On Korean Independence Day last year, on August 15th, I saw people protest in favor of reunification. Also, there were people protesting the US Army base. They threw tomatoes over the barbed wire fence. It was the only time I put my hood over my head, trying to hide that I was American.
People may want to reunite, but there are already North Koreans living in South Korea, since South Korea doesn’t send refugees back (I think China does, in some cases). However, they face a lot of discrimination. If people find out they’re from North Korea, they don’t want to hire them or rent apartments to them. They also face mental problems, because the world is so different than what they’re used to (i.e. cell phones, passports, the presence of food), and physical health problems from the starvation they’ve faced over the years.
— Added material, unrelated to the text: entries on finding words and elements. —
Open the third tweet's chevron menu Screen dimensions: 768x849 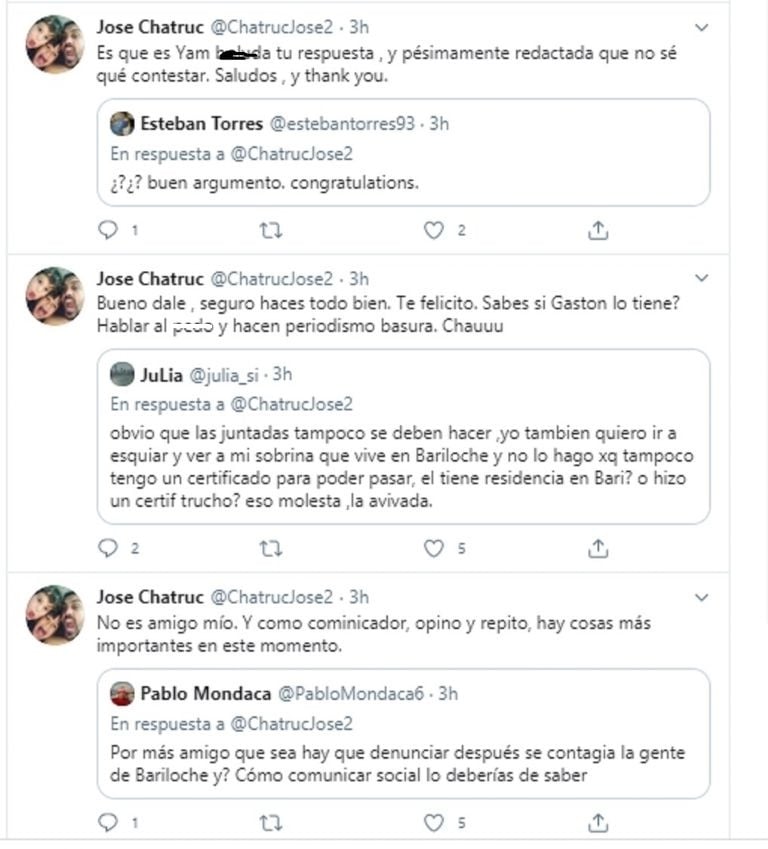701,597
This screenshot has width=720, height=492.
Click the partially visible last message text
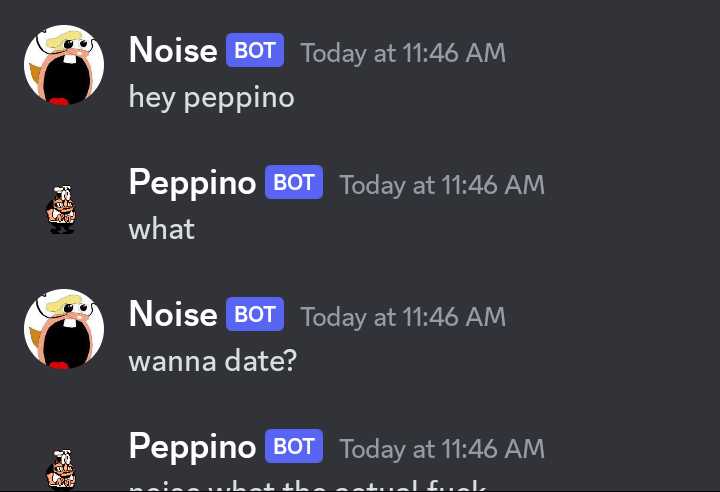point(308,486)
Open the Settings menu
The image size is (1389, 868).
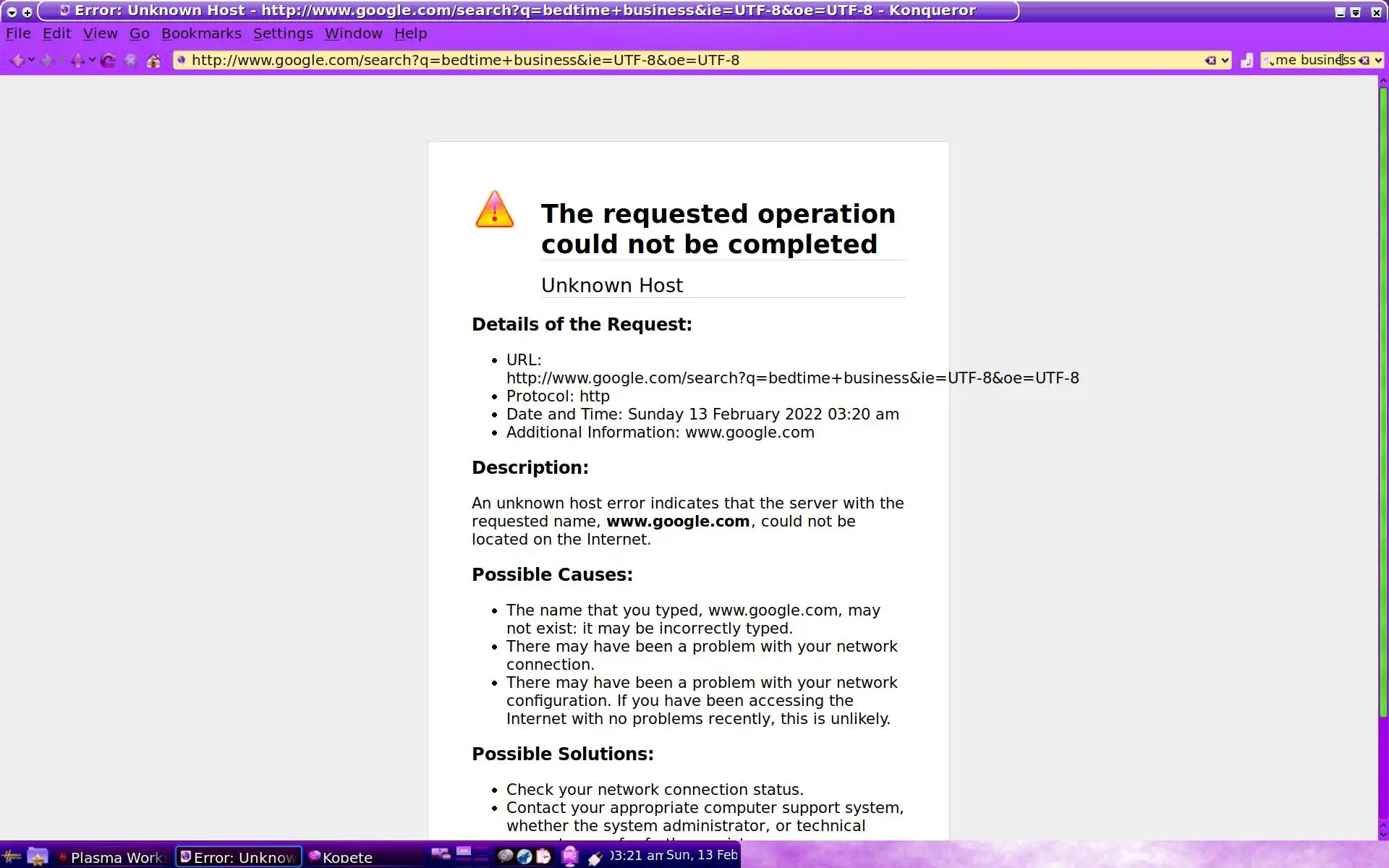[x=283, y=33]
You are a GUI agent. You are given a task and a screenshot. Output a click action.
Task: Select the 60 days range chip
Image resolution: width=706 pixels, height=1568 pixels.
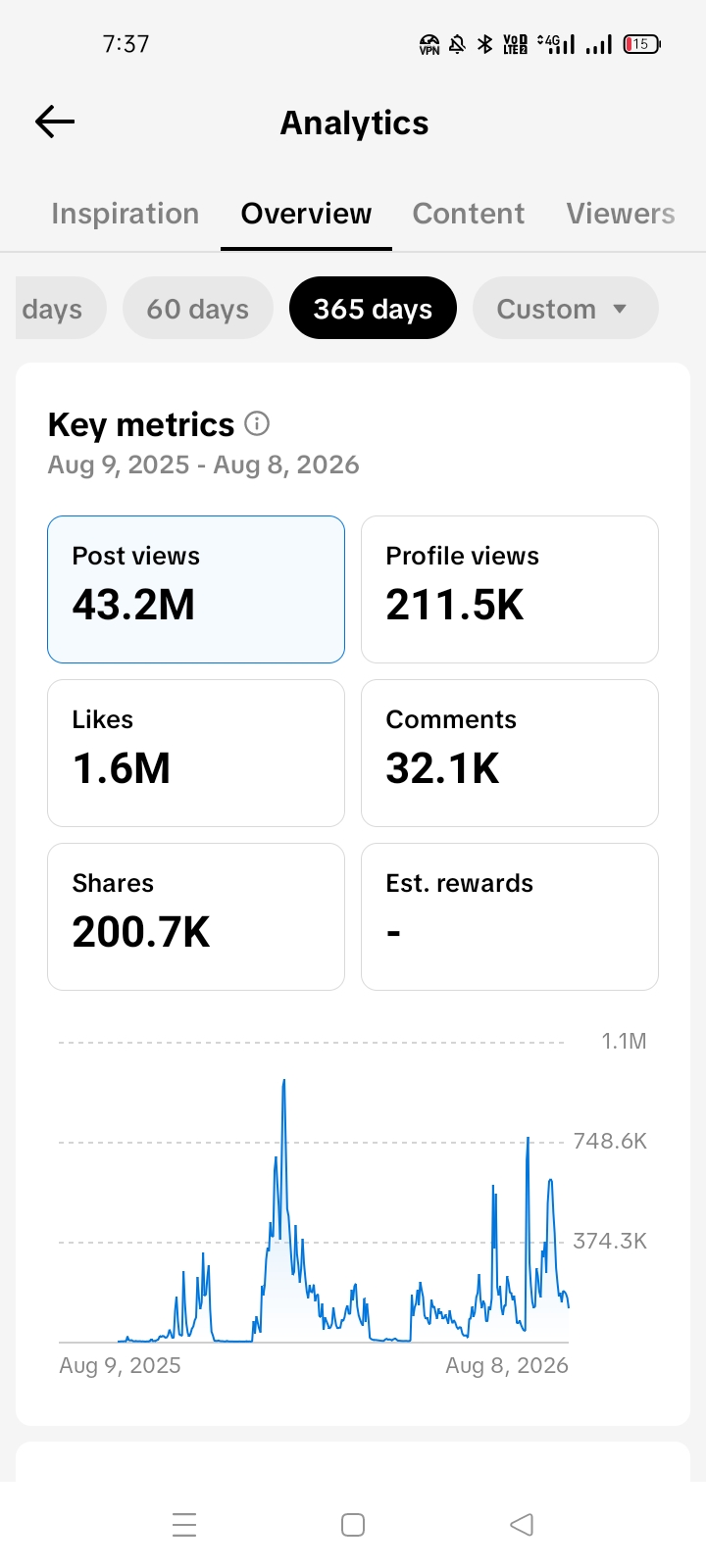point(198,309)
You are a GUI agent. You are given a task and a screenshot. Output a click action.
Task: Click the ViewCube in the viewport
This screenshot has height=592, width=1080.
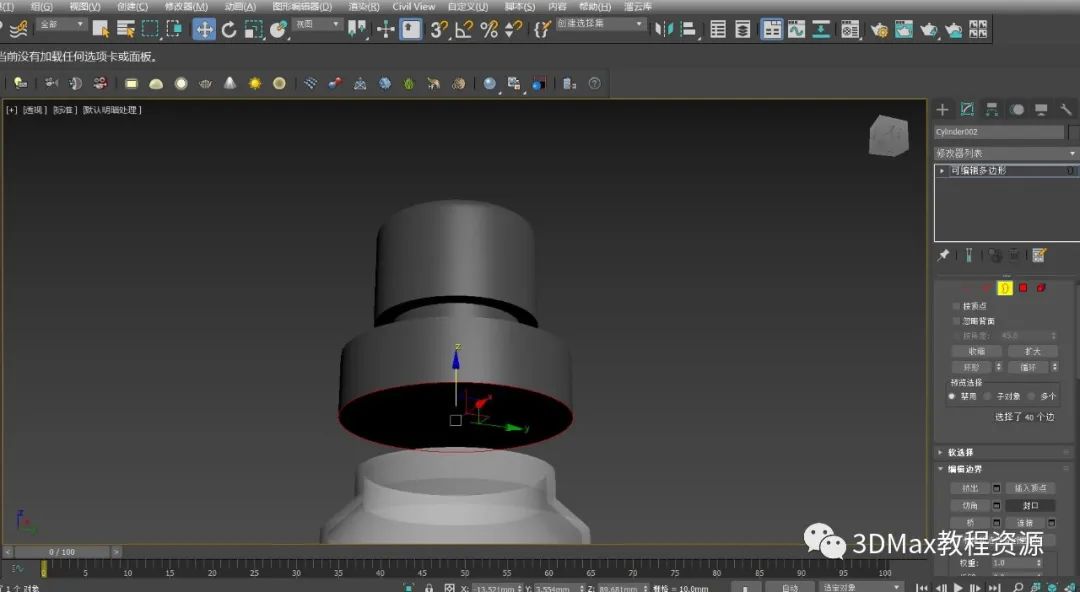coord(888,135)
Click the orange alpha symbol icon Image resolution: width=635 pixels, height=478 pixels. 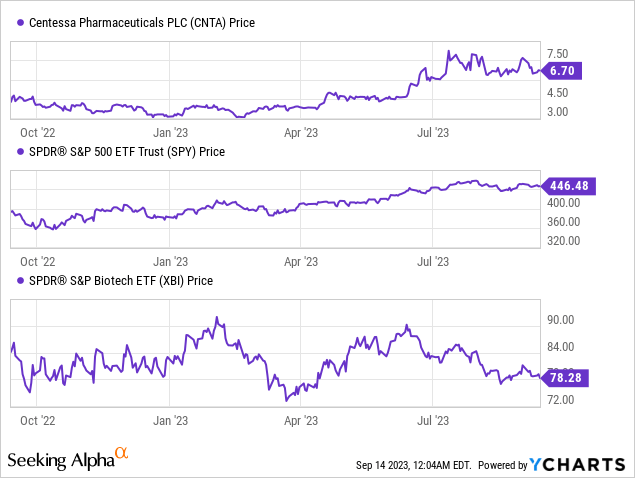(x=122, y=455)
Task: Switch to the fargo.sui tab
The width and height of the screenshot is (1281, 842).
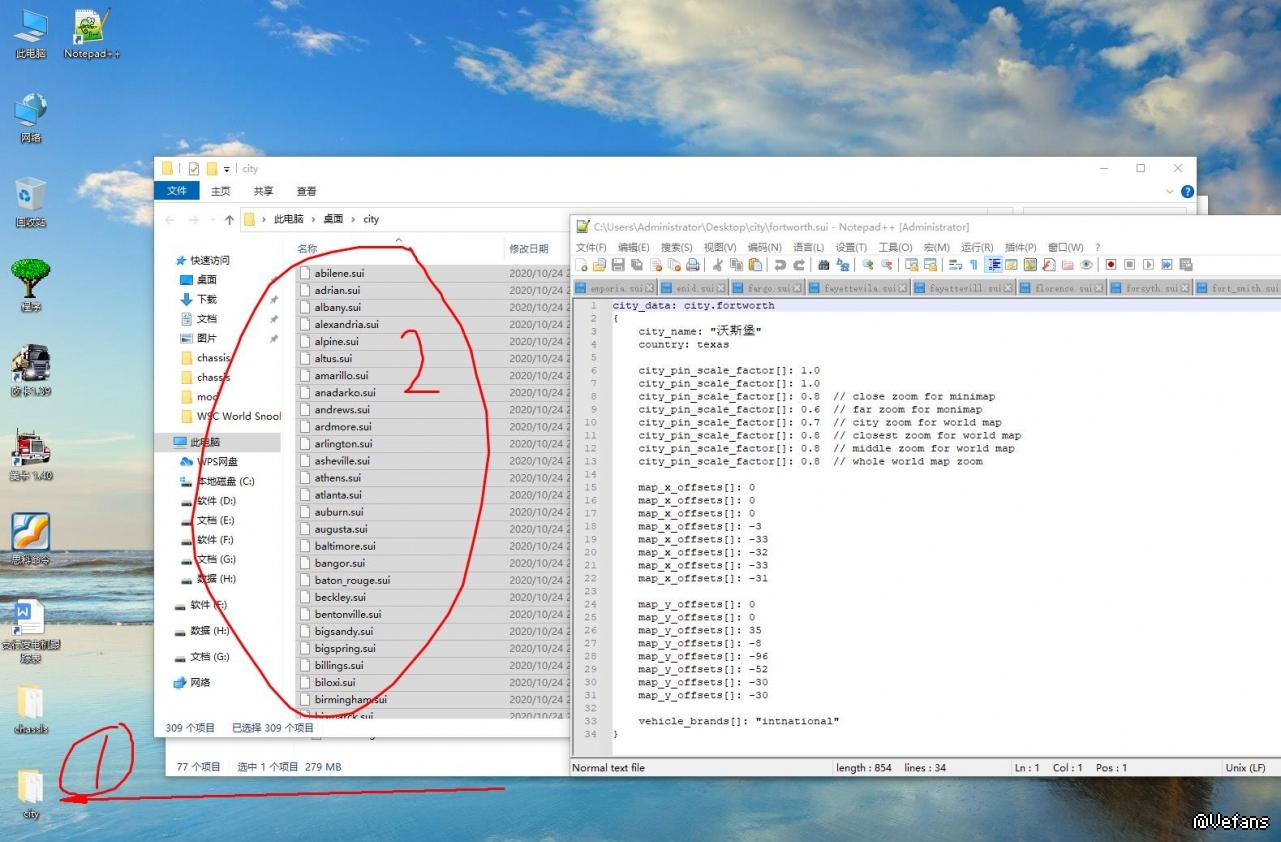Action: click(768, 288)
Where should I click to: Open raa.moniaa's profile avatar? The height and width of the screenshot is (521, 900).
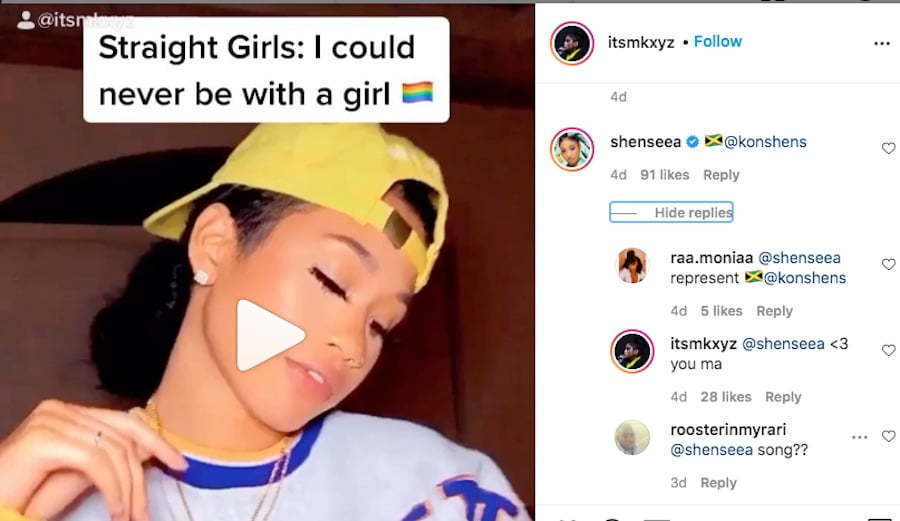coord(632,265)

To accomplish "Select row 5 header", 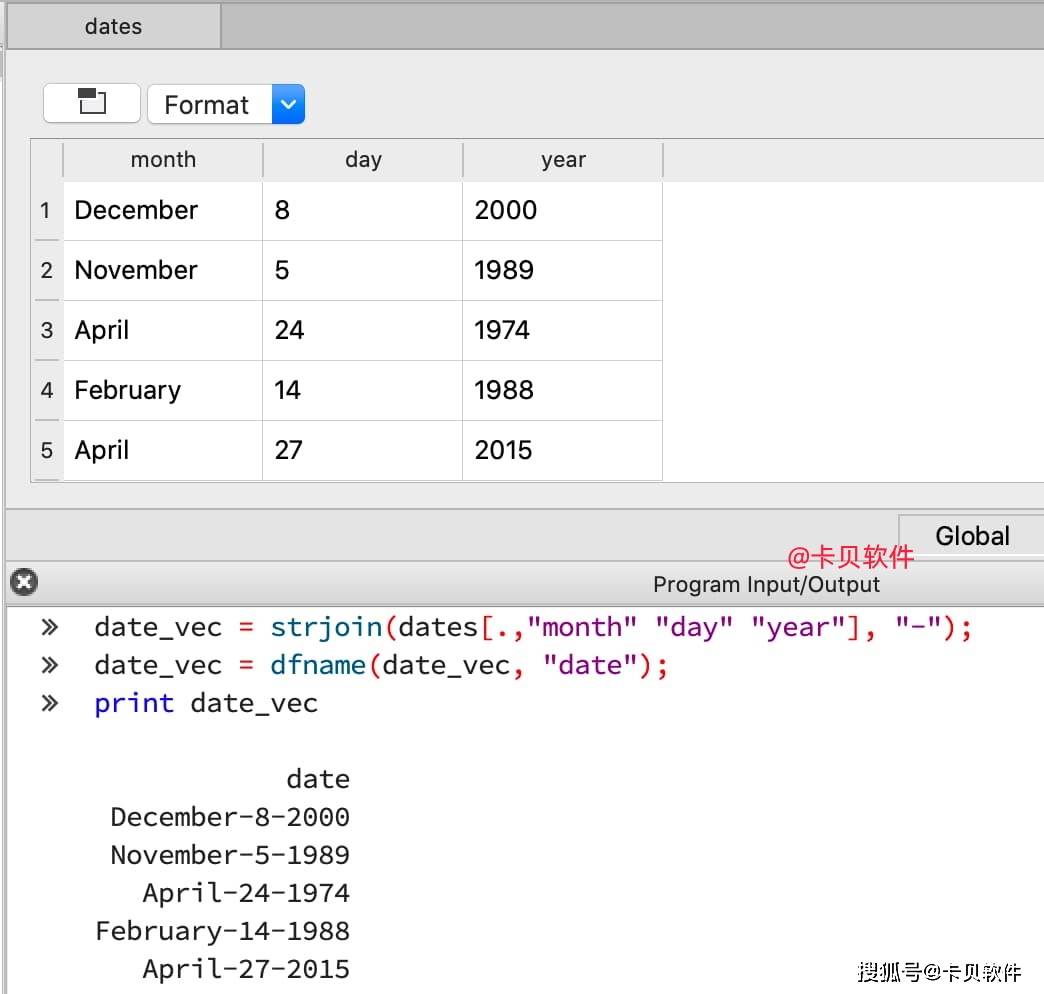I will point(46,451).
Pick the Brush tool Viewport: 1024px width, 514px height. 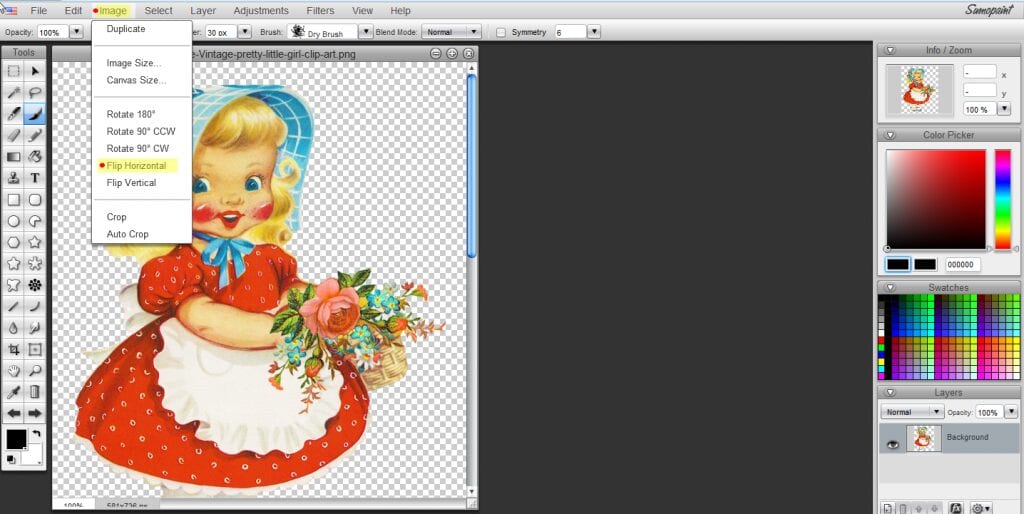(35, 114)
Language difficulties abound too - North Koreans use a different word for North Korea than South Koreans do. Also, South Korea has adopted some English words - like ai-su-cu-reem for ice cream, but North Korea doesn’t do that at all - they’ll use the Korean word for “ice” and “cream”. This could lead to communication problems, as I think Northerners have different accents than Southerners in Seoul, Busan, and Jeju.
There are volunteer organizations trying to help North Korean refugees, but these services need to be expanded, especially if the South and the North reunite.
There will be some South Koreans who won’t want to reunite, and some North Koreans that will be so badly brainwashed, I think they’d rather commit suicide that live outside of their Dear Leader’s grasp. Reunification will not be easy, but it may be better than what we have now in the long run.
Just remember, every summer, North Korea launches a rocket. They seem unpredictable, but really, all they have is their rocket launches, naval exercises, and threats. They physically cannot do anything more. And if they unthinkable does happen, South Korea is not defenseless. They have an army of EVERY SINGLE MAN in Korea, and the US’s nuclear weaponry.
So don’t lose sleep over North Korea. I don’t - at least, not any more. I wish I could stop looking at my newsfeed and seeing friends back home in a state of panic over news that NK MIGHT be testing something. America wants you to think we’re on the brink of World War III, but in reality we’re probably closer to a Class War or a Civil War 2.0
If you worry about one thing, worry about the North Korean prisoners in the labor camps. Seriously, Google that shit. It’s terrifying.